* **EXERCISE REQUIREMENTS**: Among the entries that follow, the required portion opens with the line containing "Employment (58, 849)" and closes with the line containing "logged in (59, 1960)". Give that portion again exactly, and nothing else.
-------------------------
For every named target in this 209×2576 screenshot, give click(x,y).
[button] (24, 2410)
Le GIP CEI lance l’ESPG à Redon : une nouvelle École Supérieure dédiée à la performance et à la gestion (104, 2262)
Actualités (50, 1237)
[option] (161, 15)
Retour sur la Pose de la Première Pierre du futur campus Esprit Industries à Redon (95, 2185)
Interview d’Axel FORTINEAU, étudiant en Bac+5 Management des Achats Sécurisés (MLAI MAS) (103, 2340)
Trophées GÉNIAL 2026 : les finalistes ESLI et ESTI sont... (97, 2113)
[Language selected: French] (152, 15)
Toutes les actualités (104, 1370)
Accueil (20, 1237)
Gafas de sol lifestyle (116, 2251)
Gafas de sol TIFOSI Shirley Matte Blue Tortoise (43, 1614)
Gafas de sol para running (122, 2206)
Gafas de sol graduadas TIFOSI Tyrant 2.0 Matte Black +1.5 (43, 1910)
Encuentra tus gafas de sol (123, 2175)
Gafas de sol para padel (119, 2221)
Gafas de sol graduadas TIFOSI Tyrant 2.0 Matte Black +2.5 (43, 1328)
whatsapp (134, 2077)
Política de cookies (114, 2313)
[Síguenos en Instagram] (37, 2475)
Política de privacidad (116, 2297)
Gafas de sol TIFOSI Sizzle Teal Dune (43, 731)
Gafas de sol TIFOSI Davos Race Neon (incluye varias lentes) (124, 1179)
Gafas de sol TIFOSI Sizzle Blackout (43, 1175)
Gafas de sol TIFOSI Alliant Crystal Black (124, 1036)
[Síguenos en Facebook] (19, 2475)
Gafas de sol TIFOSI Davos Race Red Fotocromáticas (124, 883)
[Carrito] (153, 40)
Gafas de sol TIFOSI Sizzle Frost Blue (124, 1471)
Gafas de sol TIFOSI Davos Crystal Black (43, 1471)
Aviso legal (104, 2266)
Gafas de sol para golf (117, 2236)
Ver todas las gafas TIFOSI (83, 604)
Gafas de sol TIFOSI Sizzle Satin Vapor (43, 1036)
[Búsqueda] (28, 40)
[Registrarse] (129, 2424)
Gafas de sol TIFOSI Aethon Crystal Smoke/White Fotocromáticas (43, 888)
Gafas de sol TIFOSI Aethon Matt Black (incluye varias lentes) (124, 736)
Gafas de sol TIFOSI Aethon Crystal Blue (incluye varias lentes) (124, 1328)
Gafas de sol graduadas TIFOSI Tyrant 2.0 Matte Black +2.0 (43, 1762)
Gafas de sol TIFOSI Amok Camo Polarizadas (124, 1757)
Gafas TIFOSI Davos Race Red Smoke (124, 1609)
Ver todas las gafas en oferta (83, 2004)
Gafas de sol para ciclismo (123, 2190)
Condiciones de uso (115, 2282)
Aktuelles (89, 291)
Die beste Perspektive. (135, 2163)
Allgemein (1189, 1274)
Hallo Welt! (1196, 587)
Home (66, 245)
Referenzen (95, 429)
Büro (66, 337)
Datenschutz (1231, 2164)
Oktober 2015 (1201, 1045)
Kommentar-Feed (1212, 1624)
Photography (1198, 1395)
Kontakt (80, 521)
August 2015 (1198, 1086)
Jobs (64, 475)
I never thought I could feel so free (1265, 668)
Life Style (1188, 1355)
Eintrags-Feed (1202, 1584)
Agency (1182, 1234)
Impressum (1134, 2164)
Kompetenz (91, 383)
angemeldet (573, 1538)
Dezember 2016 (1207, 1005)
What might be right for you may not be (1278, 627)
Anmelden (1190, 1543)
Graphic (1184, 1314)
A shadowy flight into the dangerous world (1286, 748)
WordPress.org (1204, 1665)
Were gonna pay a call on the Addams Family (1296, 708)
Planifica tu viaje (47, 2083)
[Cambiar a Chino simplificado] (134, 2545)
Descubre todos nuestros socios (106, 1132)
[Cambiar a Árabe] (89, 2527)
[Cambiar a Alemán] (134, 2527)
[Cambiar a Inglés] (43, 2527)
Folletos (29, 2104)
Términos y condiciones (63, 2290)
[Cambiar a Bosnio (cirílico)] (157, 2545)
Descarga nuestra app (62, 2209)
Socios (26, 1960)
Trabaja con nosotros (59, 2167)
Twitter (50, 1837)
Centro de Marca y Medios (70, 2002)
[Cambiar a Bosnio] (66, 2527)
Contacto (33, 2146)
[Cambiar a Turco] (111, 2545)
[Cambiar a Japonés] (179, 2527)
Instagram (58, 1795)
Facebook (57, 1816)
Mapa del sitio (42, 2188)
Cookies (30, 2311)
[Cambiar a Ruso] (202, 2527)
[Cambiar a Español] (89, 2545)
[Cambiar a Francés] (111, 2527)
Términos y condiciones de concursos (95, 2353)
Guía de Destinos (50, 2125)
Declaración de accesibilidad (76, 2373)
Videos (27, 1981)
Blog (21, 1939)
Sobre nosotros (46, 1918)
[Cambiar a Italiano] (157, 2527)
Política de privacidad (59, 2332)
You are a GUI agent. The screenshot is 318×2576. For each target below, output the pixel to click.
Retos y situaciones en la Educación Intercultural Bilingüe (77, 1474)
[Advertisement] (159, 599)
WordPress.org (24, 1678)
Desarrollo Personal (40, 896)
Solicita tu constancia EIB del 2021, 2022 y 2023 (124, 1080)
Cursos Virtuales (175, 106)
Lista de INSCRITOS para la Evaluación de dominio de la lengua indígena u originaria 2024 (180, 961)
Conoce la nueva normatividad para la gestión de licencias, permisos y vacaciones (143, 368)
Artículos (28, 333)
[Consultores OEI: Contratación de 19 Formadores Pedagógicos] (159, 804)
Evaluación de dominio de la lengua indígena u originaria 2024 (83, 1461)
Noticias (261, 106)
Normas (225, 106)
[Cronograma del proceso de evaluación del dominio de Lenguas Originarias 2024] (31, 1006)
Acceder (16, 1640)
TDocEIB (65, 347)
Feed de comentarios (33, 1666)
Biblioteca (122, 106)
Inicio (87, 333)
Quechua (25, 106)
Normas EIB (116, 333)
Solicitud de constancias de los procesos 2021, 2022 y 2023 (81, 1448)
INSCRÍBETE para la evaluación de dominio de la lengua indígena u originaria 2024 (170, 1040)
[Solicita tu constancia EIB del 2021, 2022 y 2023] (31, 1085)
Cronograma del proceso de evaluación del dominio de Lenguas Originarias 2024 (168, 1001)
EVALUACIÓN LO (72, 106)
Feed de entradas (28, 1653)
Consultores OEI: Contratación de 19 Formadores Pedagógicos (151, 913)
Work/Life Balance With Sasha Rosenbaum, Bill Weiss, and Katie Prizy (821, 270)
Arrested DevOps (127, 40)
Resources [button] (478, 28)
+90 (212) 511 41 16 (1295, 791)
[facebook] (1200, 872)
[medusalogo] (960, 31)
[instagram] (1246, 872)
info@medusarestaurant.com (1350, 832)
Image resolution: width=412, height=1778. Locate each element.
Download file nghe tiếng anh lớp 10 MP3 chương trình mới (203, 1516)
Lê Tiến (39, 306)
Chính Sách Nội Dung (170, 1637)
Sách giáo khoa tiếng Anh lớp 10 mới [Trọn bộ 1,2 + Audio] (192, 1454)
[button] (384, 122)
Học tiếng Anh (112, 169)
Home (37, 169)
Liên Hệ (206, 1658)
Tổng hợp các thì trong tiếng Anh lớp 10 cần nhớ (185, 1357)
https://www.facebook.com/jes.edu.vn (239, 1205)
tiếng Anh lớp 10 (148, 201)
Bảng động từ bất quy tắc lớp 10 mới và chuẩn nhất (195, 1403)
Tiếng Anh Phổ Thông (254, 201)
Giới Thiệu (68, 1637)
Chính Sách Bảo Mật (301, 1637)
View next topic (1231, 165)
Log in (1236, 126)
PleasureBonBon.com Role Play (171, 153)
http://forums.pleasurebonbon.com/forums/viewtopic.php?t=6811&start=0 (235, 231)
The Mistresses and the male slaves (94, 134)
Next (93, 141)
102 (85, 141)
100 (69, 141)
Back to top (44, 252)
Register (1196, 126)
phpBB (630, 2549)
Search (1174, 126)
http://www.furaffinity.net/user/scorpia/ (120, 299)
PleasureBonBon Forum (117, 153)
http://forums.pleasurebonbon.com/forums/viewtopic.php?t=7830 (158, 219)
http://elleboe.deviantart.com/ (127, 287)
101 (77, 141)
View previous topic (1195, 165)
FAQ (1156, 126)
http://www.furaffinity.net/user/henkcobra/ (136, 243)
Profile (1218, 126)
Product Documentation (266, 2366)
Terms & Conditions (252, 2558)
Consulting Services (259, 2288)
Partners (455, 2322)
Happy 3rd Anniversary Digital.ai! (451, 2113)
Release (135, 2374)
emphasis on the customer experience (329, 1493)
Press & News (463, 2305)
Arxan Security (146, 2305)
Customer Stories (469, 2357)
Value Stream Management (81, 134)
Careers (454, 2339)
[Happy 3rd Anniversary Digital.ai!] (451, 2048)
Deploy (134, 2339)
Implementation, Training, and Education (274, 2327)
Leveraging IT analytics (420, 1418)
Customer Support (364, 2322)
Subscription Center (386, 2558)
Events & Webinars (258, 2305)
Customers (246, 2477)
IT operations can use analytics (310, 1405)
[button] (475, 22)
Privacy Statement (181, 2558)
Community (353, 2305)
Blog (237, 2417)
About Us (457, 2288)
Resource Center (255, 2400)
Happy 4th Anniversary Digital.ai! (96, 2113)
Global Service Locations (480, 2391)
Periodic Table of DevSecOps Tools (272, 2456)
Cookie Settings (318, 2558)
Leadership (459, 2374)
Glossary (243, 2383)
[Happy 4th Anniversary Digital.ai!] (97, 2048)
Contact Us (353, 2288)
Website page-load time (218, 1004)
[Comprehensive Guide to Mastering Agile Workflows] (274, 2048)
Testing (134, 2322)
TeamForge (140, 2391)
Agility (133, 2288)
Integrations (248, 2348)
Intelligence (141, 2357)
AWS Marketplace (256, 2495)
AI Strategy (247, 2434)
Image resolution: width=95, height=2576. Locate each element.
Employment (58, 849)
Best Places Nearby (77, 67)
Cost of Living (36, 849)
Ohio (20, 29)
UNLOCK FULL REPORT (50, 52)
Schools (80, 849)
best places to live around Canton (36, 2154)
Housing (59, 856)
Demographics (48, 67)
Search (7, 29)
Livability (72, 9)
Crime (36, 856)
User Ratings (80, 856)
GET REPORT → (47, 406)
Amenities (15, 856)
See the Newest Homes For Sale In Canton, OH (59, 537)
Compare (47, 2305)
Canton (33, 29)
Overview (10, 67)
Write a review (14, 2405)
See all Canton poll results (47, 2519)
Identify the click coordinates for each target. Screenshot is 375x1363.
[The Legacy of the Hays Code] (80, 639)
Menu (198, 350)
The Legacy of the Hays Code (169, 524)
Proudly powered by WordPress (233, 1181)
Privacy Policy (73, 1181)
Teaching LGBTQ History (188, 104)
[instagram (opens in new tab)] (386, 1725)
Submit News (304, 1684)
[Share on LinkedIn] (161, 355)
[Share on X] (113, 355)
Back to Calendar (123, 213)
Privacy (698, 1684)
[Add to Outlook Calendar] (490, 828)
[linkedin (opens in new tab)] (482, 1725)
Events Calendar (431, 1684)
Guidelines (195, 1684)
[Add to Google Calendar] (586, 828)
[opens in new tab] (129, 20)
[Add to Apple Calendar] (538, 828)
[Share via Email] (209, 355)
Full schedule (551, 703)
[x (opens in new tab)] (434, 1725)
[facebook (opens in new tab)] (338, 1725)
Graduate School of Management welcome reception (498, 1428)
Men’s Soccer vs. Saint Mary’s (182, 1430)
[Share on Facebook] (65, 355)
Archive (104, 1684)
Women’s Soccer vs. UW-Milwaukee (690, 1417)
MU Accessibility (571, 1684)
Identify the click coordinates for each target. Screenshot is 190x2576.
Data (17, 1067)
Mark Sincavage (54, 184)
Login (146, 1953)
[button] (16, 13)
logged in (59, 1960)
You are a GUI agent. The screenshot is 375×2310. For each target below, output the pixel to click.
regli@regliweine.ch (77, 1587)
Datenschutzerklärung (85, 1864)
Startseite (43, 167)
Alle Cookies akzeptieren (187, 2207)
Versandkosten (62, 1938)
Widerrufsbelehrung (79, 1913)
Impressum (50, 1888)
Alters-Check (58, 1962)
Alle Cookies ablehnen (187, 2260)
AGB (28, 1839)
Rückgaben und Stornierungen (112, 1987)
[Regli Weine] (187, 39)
-------------------------
* **RESULT FOR THIS TASK**:
Employment (58, 849)
Best Places Nearby (77, 67)
Cost of Living (36, 849)
Ohio (20, 29)
UNLOCK FULL REPORT (50, 52)
Schools (80, 849)
best places to live around Canton (36, 2154)
Housing (59, 856)
Demographics (48, 67)
Search (7, 29)
Livability (72, 9)
Crime (36, 856)
User Ratings (80, 856)
GET REPORT → (47, 406)
Amenities (15, 856)
See the Newest Homes For Sale In Canton, OH (59, 537)
Compare (47, 2305)
Canton (33, 29)
Overview (10, 67)
Write a review (14, 2405)
See all Canton poll results (47, 2519)
Identify the click coordinates for each target. Screenshot is 375x1363.
[The Legacy of the Hays Code] (80, 639)
Menu (198, 350)
The Legacy of the Hays Code (169, 524)
Proudly powered by WordPress (233, 1181)
Privacy Policy (73, 1181)
Teaching LGBTQ History (188, 104)
[instagram (opens in new tab)] (386, 1725)
Submit News (304, 1684)
[Share on LinkedIn] (161, 355)
[Share on X] (113, 355)
Back to Calendar (123, 213)
Privacy (698, 1684)
[Add to Outlook Calendar] (490, 828)
[linkedin (opens in new tab)] (482, 1725)
Events Calendar (431, 1684)
Guidelines (195, 1684)
[Add to Google Calendar] (586, 828)
[opens in new tab] (129, 20)
[Add to Apple Calendar] (538, 828)
[Share via Email] (209, 355)
Full schedule (551, 703)
[x (opens in new tab)] (434, 1725)
[facebook (opens in new tab)] (338, 1725)
Graduate School of Management welcome reception (498, 1428)
Men’s Soccer vs. Saint Mary’s (182, 1430)
[Share on Facebook] (65, 355)
Archive (104, 1684)
Women’s Soccer vs. UW-Milwaukee (690, 1417)
MU Accessibility (571, 1684)
Identify the click coordinates for each target. Screenshot is 190x2576.
Data (17, 1067)
Mark Sincavage (54, 184)
Login (146, 1953)
[button] (16, 13)
logged in (59, 1960)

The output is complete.